Reading — Search Newest to Oldest#

SSTables are created in order — SSTable 1 is older, SSTable 3 is newest. For a read, search from newest to oldest and return the first match:

Query: "where is driver_1 right now?"

Step 1 → check MemTable first  (most recent, still in memory)
Step 2 → check SSTable 3       (most recent flush)
Step 3 → check SSTable 2
Step 4 → check SSTable 1       (oldest)
→ stop as soon as you find it ✓

This works well for "latest value" queries. But if you need driver_1's full route for the day — all entries across all SSTables — you have to scan every file. That's expensive. LSM Tree is optimised for writes and recent reads, not full historical scans.


Why LSM Reads Are Slower Than B+ Tree#

With B+ Tree you search one structure and you're done. With LSM Tree, in the worst case the key lives in the oldest SSTable — so you've searched every SSTable before finding it:

B+ Tree read:
  → binary search 1 tree   → found ✓   → O(log n)

LSM Tree read (worst case):
  → search MemTable         → not found
  → search SSTable 3        → not found
  → search SSTable 2        → not found
  → search SSTable 1        → found ✓

Each SSTable is O(log n). With 10 SSTables → 10 × O(log n).

Compaction reduces the number of SSTables over time, which directly improves read speed — fewer files to search through.

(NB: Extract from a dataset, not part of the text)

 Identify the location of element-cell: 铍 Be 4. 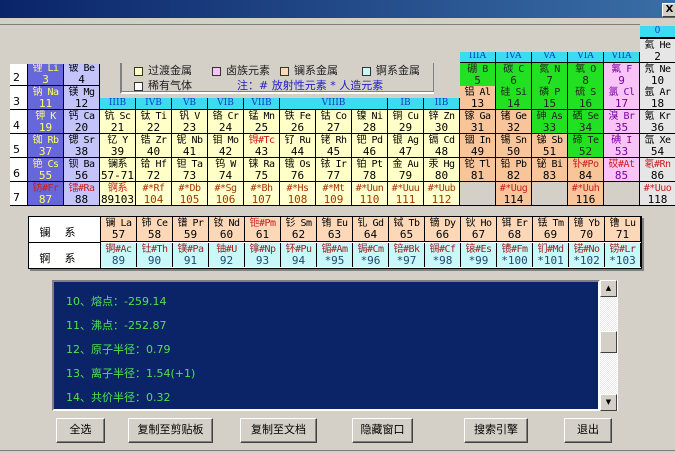
(82, 74).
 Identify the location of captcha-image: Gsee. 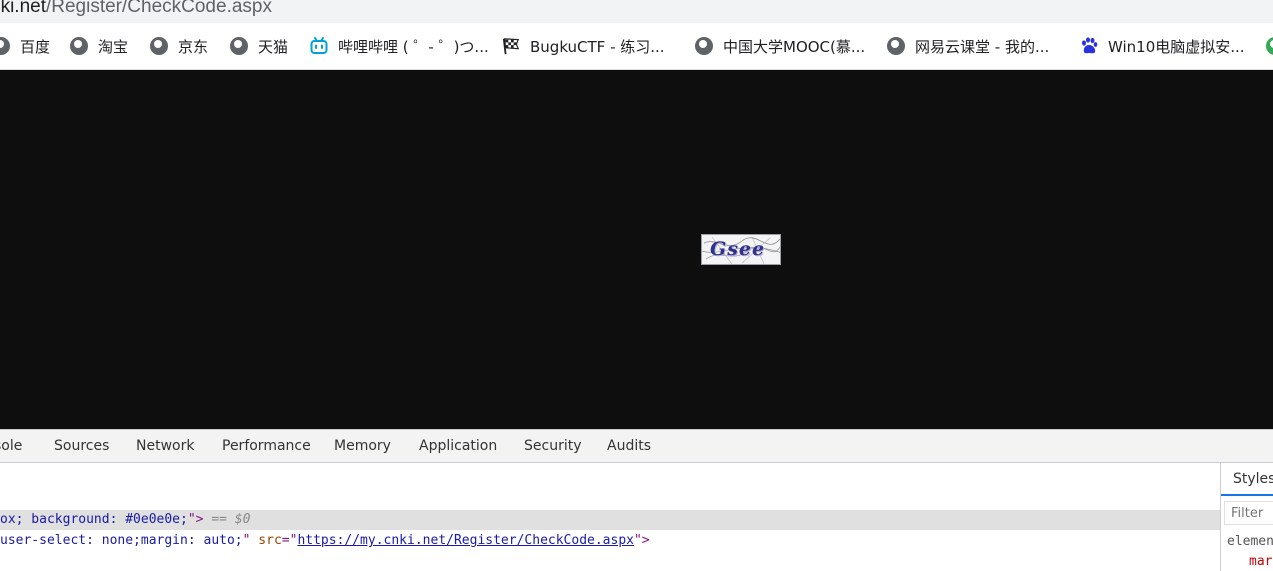
(741, 250).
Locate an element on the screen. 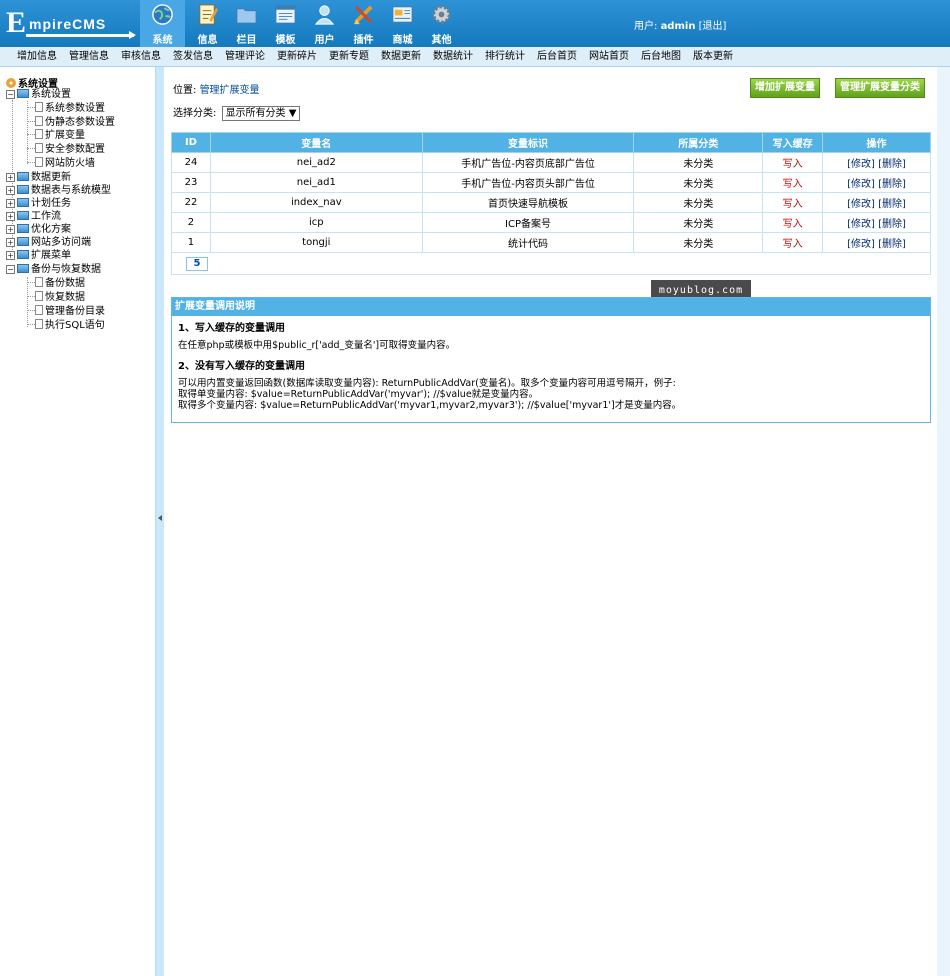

Compaction (The "Merge Tree" Part)#

Over time, hundreds of SSTables accumulate on disk. Searching through 100 files for every read is slow. The fix — Compaction.

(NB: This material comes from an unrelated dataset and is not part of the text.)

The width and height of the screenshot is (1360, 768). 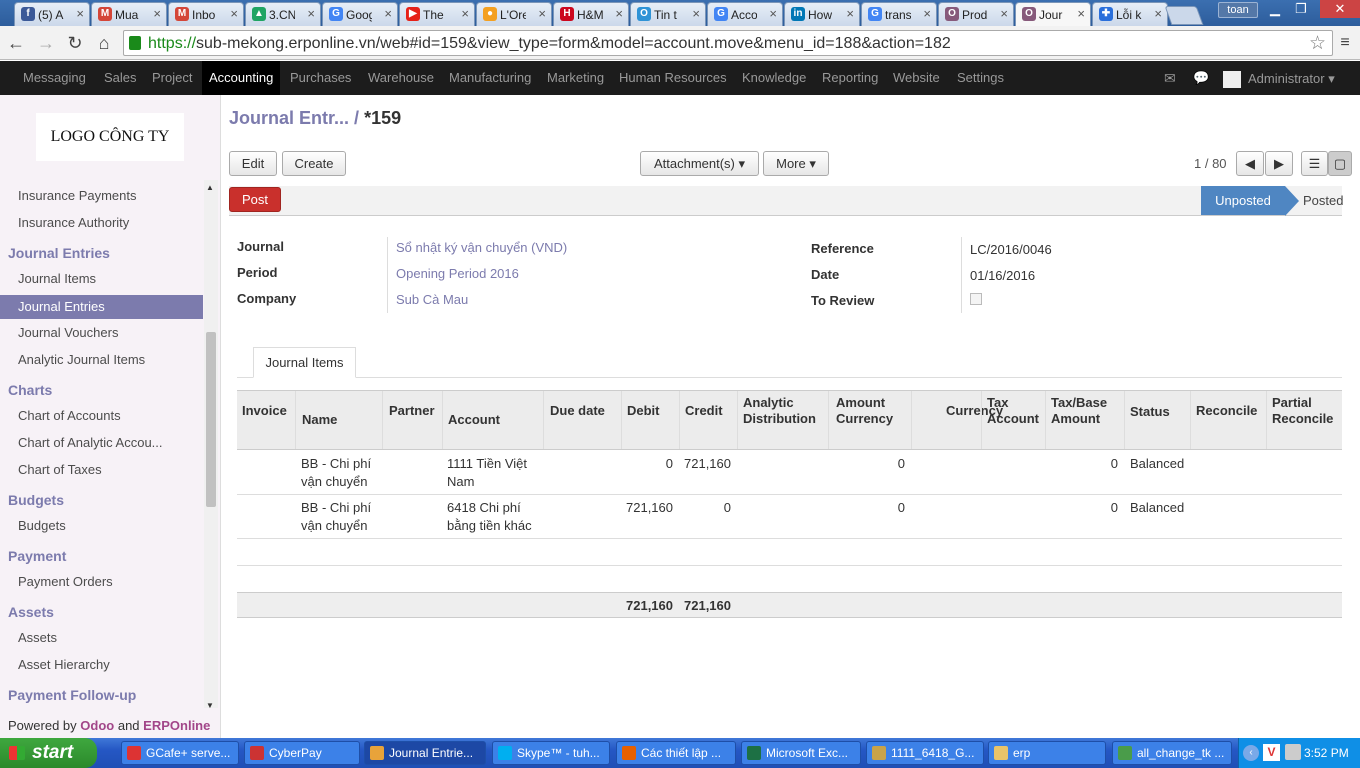 What do you see at coordinates (66, 582) in the screenshot?
I see `sidebar-item: Payment Orders` at bounding box center [66, 582].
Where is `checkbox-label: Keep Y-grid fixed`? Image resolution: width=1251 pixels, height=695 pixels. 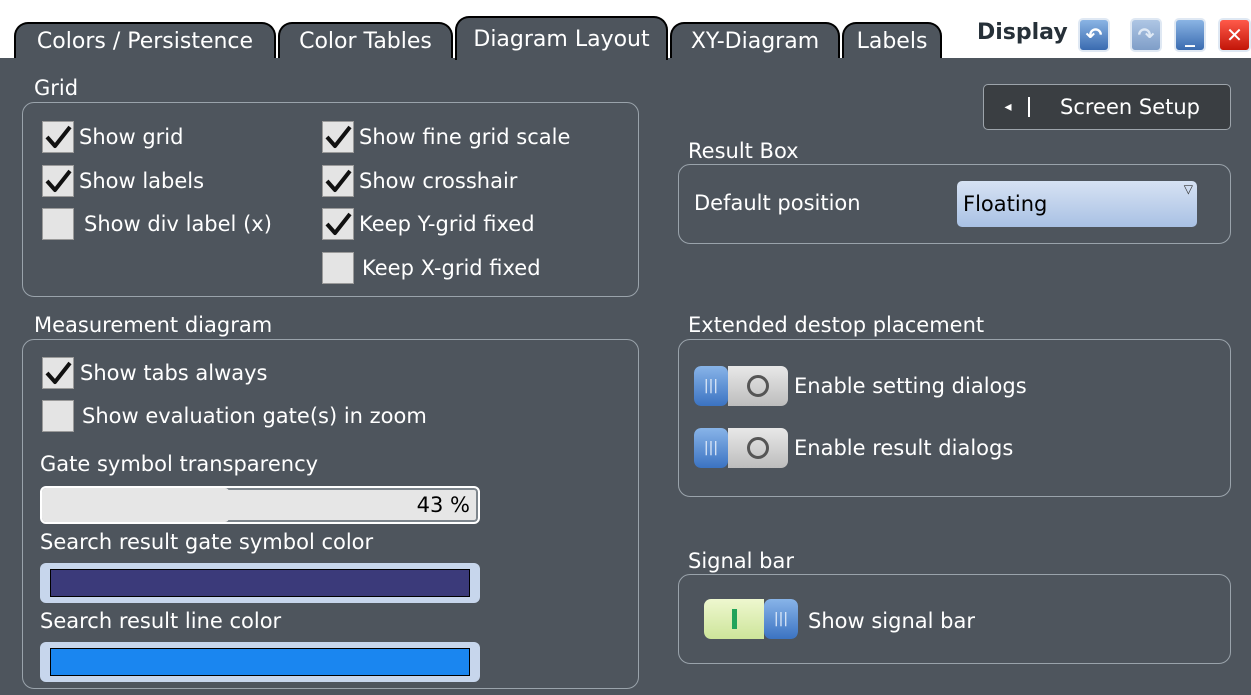 checkbox-label: Keep Y-grid fixed is located at coordinates (447, 224).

Periodically in the background, the database merges multiple SSTables into one bigger sorted SSTable:

Before compaction:
  SSTable 1: driver_1→A, driver_1→B, driver_450→X
  SSTable 2: driver_1→C, driver_2→Z
  SSTable 3: driver_1→D, driver_99→Y

After compaction:
  SSTable merged: driver_1→D, driver_2→Z, driver_450→X, driver_99→Y
                  (only latest entry per key kept, duplicates removed)

Two benefits:

1. Fewer SSTables   → fewer places to search on reads
2. Duplicates gone  → driver_1 had entries in 3 files, now just 1 (the latest)

Compaction runs in the background — it doesn't block reads or writes.


The Full Picture#

graph LR
    W["Write arrives"] -->|"1 - durability first"| WAL["WAL on disk Sequential append"]
    WAL -->|"2 - then into memory"| MT["MemTable In memory Sorted"]
    MT -->|"3 - MemTable full"| SST["SSTable on disk Sequential write Immutable"]
    SST -->|"4 - many accumulate"| C["Compaction Merge + deduplicate Background"]
    C -->|"5 - result"| SST2["Fewer larger SSTables"]

    style W fill:#dbeafe,stroke:#3b82f6,color:#000
    style WAL fill:#dcfce7,stroke:#16a34a,color:#000
    style MT fill:#fef08a,stroke:#ca8a04,color:#000
    style SST fill:#dcfce7,stroke:#16a34a,color:#000
    style C fill:#f3e8ff,stroke:#9333ea,color:#000
    style SST2 fill:#dcfce7,stroke:#16a34a,color:#000
Write path:
  write → WAL (durability, sequential) → MemTable (memory) → SSTable (disk, sequential)

Read path:
  MemTable → newest SSTable → older SSTables → stop at first match

Background:
  Compaction → merge SSTables → fewer files, remove duplicates

The name explains the structure:

Log-Structured  → WAL, append-only sequential writes
Merge Tree      → compaction merges SSTables periodically


LSM Tree vs B+ Tree vs Hash Index#

Hash Index  → O(1) exact lookups, no range queries
              use when: simple key-value lookups only

B+ Tree     → O(log n) lookups + range queries
              random disk I/O on writes
              use when: general purpose — default in all SQL databases

LSM Tree    → sequential writes, extremely high write throughput
              slower reads (check MemTable + multiple SSTables)
              use when: write-heavy workloads

LSM Tree is used in Cassandra, RocksDB, LevelDB, HBase — any system with extreme write throughput requirements. Cassandra uses it specifically because write throughput is more important than read speed for time-series and event data.

LSM Tree trades read performance for write performance. Reads must check multiple SSTables. Compaction helps but adds background I/O. It's the right choice when writes vastly outnumber reads and write latency is the bottleneck — not when you need fast complex queries.